Did you get a 2011 or 2012? I'll tell you what, I like the new cams even better. They felt smoother, and I think they are more adjustable. Plus, I believe they had less kick.


----------



## N7709K

Just the reg? Or xs/xl?


----------



## huntingfishing

im prety sure he got the reg and 2010


----------



## ohiobuckboy65

reg. and not sure year it was a deal on line $350 for a $600 bow thats why i didnt get it at a pro shop and heres the link that i got it at. and yes i got the package but i have stuff i will be putting on it.


----------



## string snapper

have any of you guys seen the 2012 pse bowmadness g3 it looks amazing


----------



## Sighting In

Same riser and limbs as last year. Only think is new cams. I couldn't shoot the 3g, but I did shoot the XL, which I liked very much. It felt very similar as last years. It honestly might have been smoother and more comfortable, and it had a bit less kick, which there wasn't much to begin with.


----------



## wiskerbisket

I shoot the 2012 XS and love it!! I like the feel of the 3g its nice and more accurate from longer distances i just like the feel of the shorter ATA on the XS. The only thing at this point that i noticed is that the serving where the cam stop hits is beginning to separate and the cam stop seems cheap. otherwise its the best bow I have ever shot or owned.


----------



## gunner77

if i get another solocam it will definately be a bowmadness 3g


----------



## Rebel17

Next bow im getting wich will be right after christmas will probly be the new bowmadness, if not that it will be the 2011 evo:wink:


----------



## helix33

Sighting In said:


> Same riser and limbs as last year. Only think is new cams. I couldn't shoot the 3g, but I did shoot the XL, which I liked very much. It felt very similar as last years. It honestly might have been smoother and more comfortable, and it had a bit less kick, which there wasn't much to begin with.

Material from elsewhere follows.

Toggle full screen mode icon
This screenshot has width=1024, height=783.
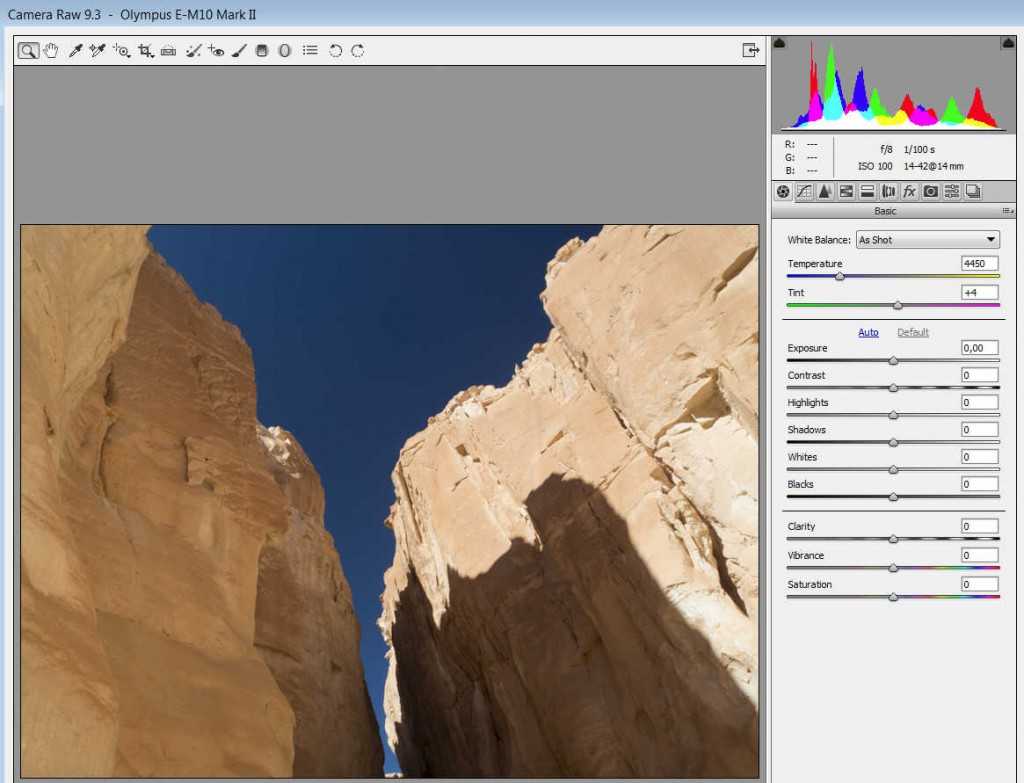point(750,50)
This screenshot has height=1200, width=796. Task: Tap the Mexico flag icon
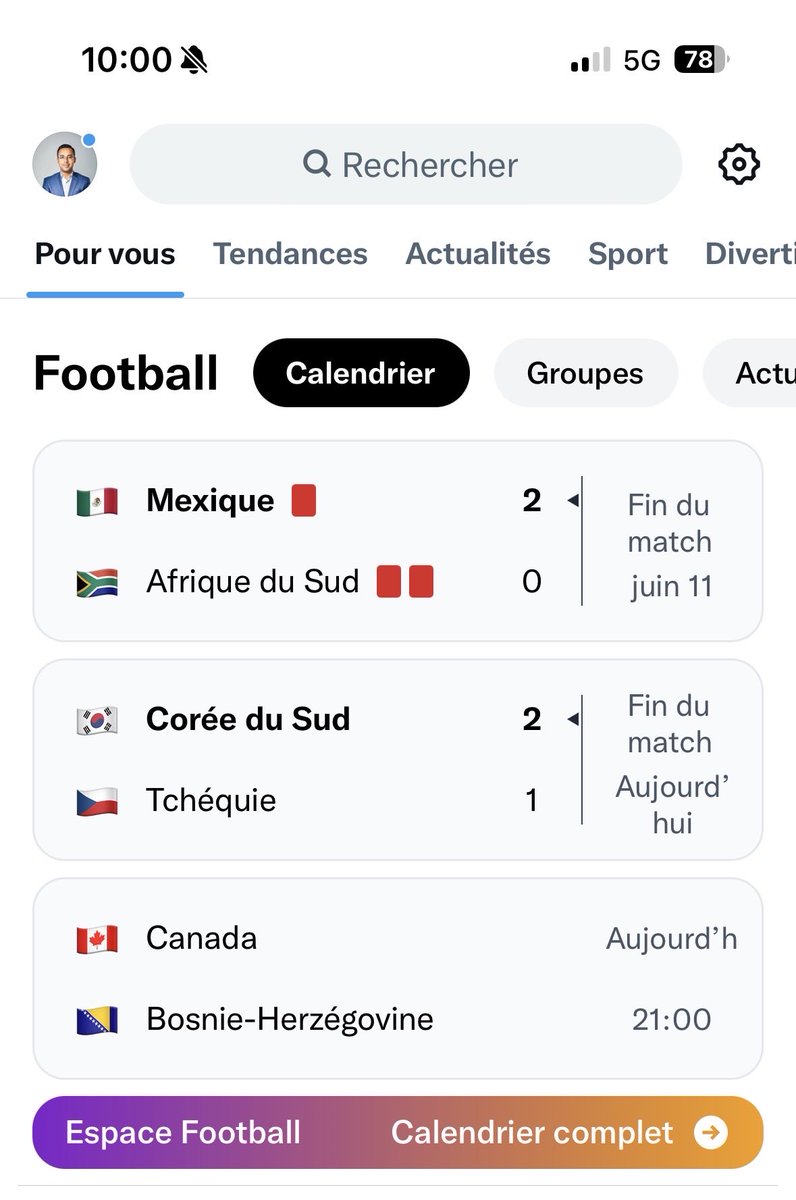pyautogui.click(x=97, y=501)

The 2011 and 2012 bow Madness XL are Identical bows including the cam. The 2011 bow Madness 32 or MC is totally different including the riser than the 2012 Bow Madness 3G.


----------



## B Jones 54

ive got a pse bow madness xs. it shoots great. shot first deer on first day at 30 yds. no prob!


----------



## ndfastang

I have a 2010 XS and love it. Mine's set at 62# with the 50-60 limbs. Awesome bow. I like the draw MUCH better than my buddy's new Z7 and a Bear Carnage that I've tried. This bow is awesome for the short ATA and light weight. I wish I could get the newer one with that skulz graphics on it. I LOVE this bow for my stand. Great for short blinds and very maneuverable in the thick trees. 

Enjoy!!!

Dave


----------



## Sighting In

helix33 said:


> The 2011 and 2012 bow Madness XL are Identical bows including the cam. The 2011 bow Madness 32 or MC is totally different including the riser than the 2012 Bow Madness 3G.


No, I'm positive that the new BMXL has a new cam. It's got a red module on it, and a slightly different shape compared to last year's. I've shot both. The new one does not have the lower-limb kick of the 2011, and it's a tad smoother.


----------



## helix33

Sighting In said:


> No, I'm positive that the new BMXL has a new cam. It's got a red module on it, and a slightly different shape compared to last year's. I've shot both. The new one does not have the lower-limb kick of the 2011, and it's a tad smoother.


The mod is different but the Cam and everything else is the same.


----------